Task prompt
Copy all records precisely, apart from the pictures.

Supplied records
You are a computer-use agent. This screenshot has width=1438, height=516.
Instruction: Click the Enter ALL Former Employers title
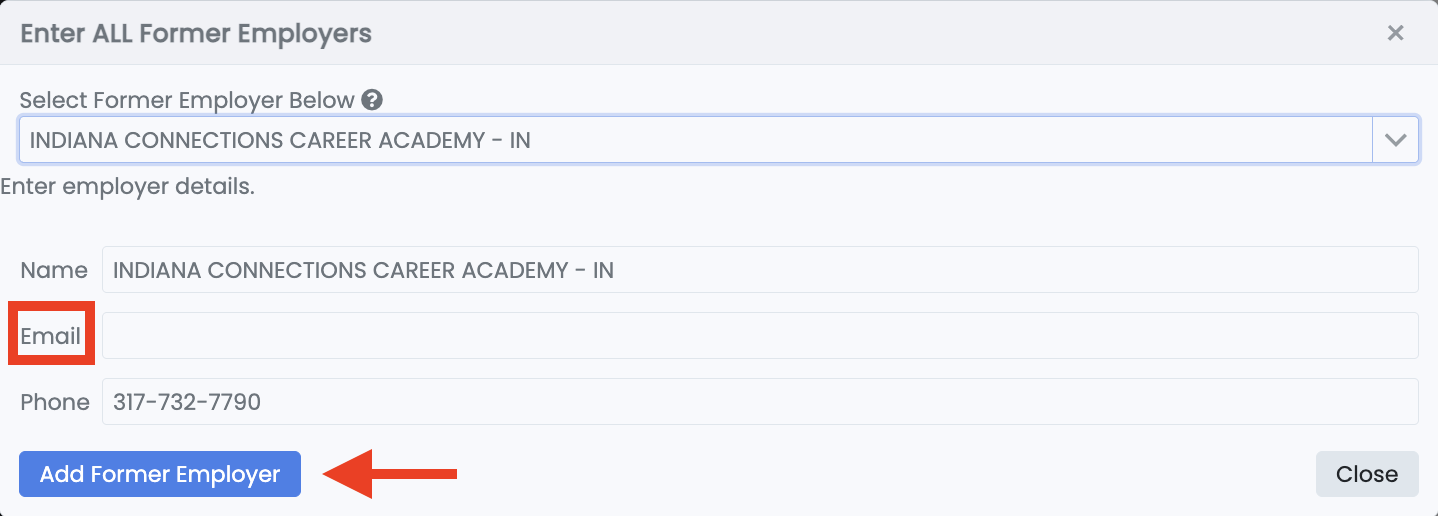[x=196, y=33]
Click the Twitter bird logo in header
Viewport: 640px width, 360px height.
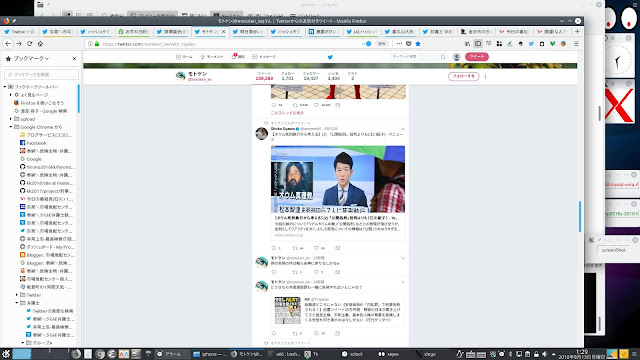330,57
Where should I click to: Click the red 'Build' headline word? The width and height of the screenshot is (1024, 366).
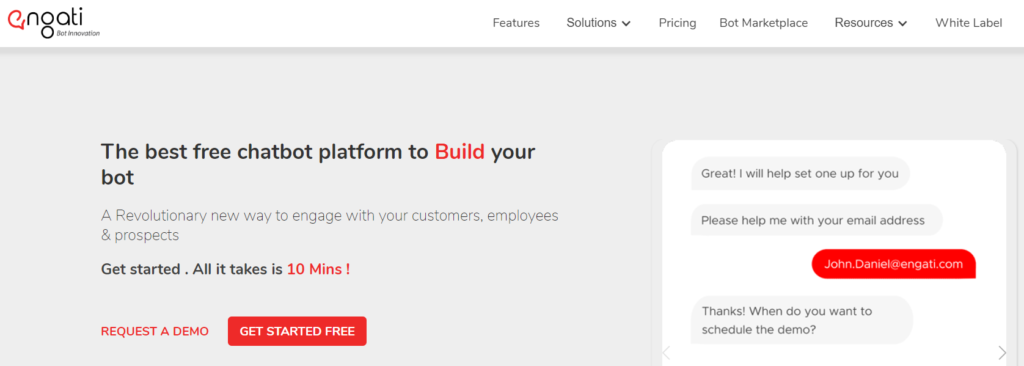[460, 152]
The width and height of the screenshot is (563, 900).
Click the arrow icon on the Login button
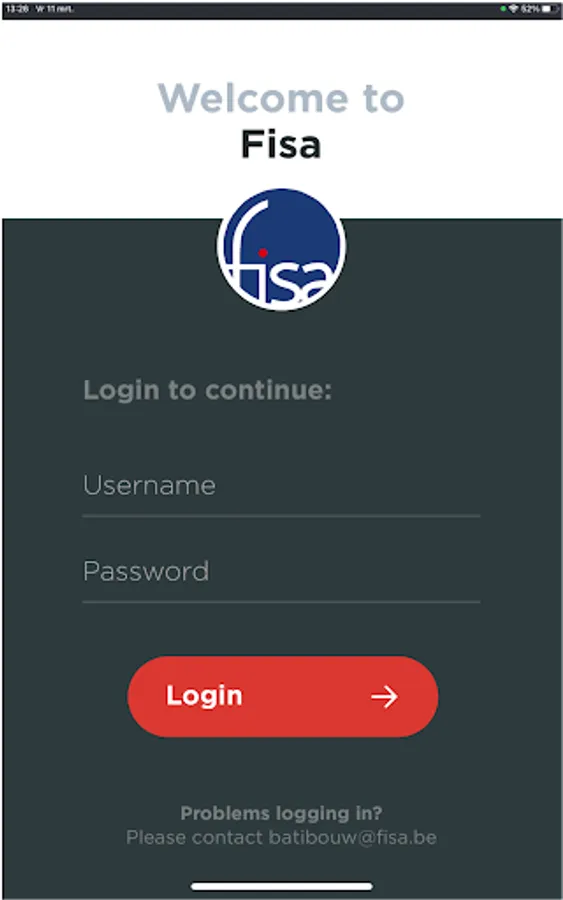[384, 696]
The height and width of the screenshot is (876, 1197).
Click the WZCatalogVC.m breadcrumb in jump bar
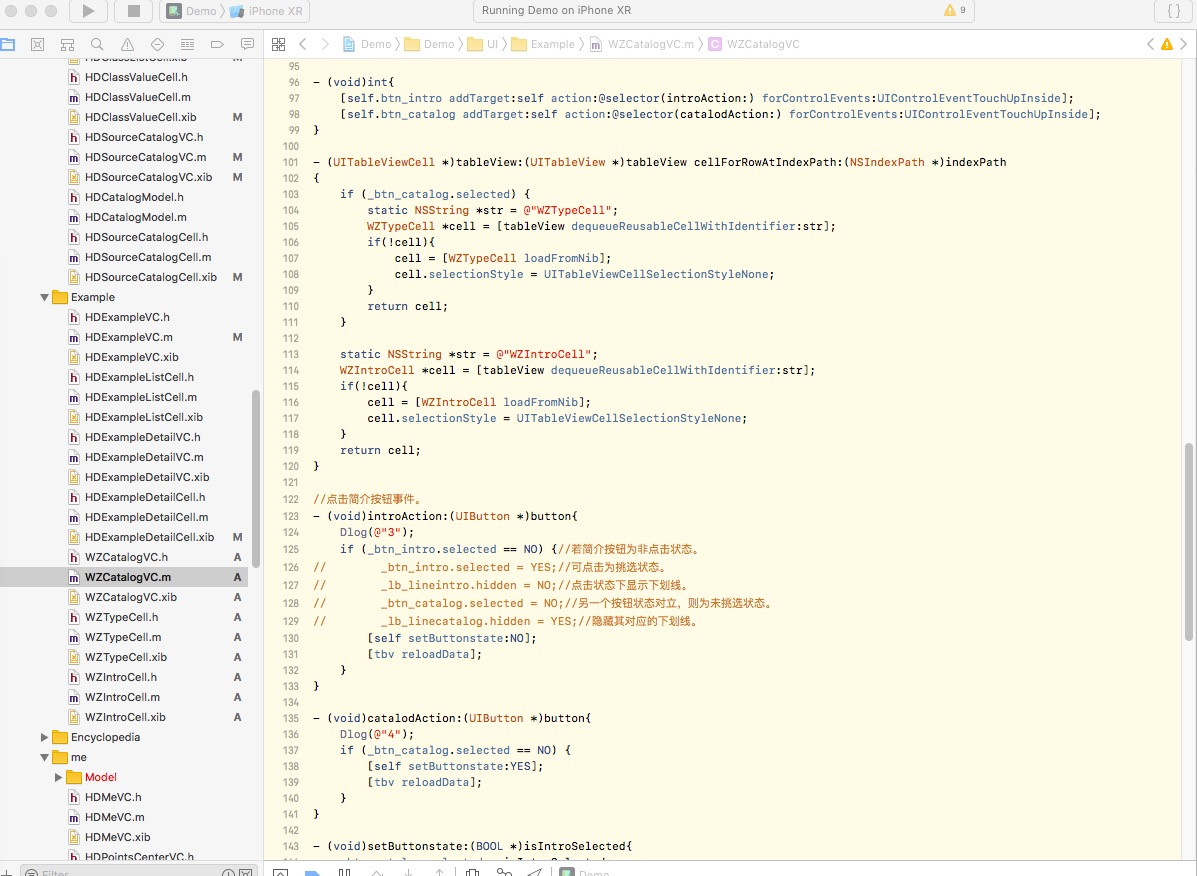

Answer below
You are a computer-use agent. This screenshot has width=1438, height=516.
Instruction: Click the Enter ALL Former Employers title
[x=196, y=33]
Click the Twitter bird logo in header
Viewport: 640px width, 360px height.
330,57
Where should I click to: Click the red 'Build' headline word? The width and height of the screenshot is (1024, 366).
[460, 152]
The width and height of the screenshot is (563, 900).
Click the arrow icon on the Login button
[384, 696]
The height and width of the screenshot is (876, 1197).
Click the WZCatalogVC.m breadcrumb in jump bar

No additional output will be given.